>>>>
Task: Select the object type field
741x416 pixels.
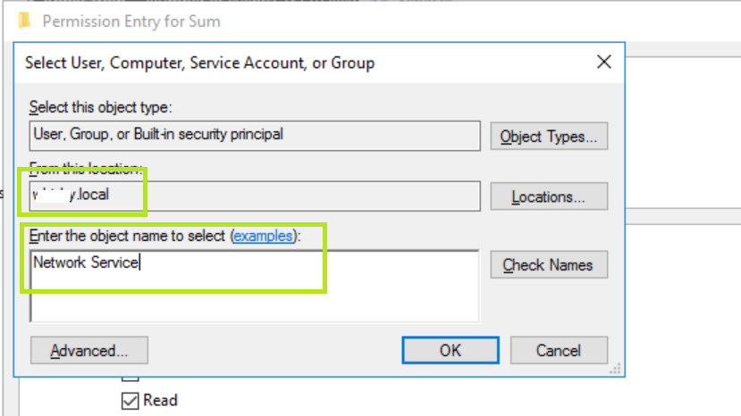Action: 255,135
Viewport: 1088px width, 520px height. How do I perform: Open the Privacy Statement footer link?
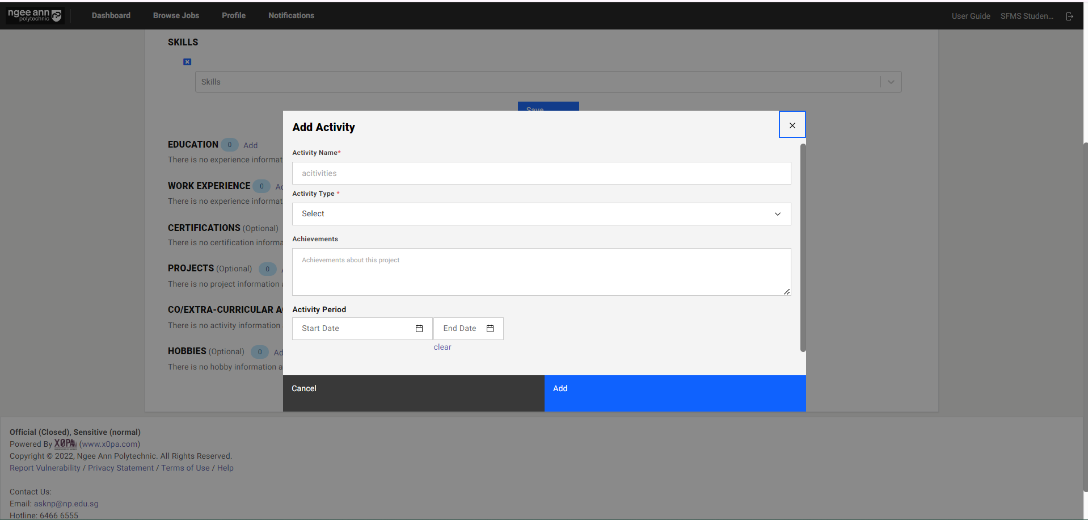click(121, 468)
<<<<
Transcribe, without alteration, each line from the one with "Viewport: 1088px width, 520px" through the last line of the data; no pictures belong in the copy.

**Your solution**
Viewport: 1088px width, 520px height. How do I perform: Open the Privacy Statement footer link?
click(121, 468)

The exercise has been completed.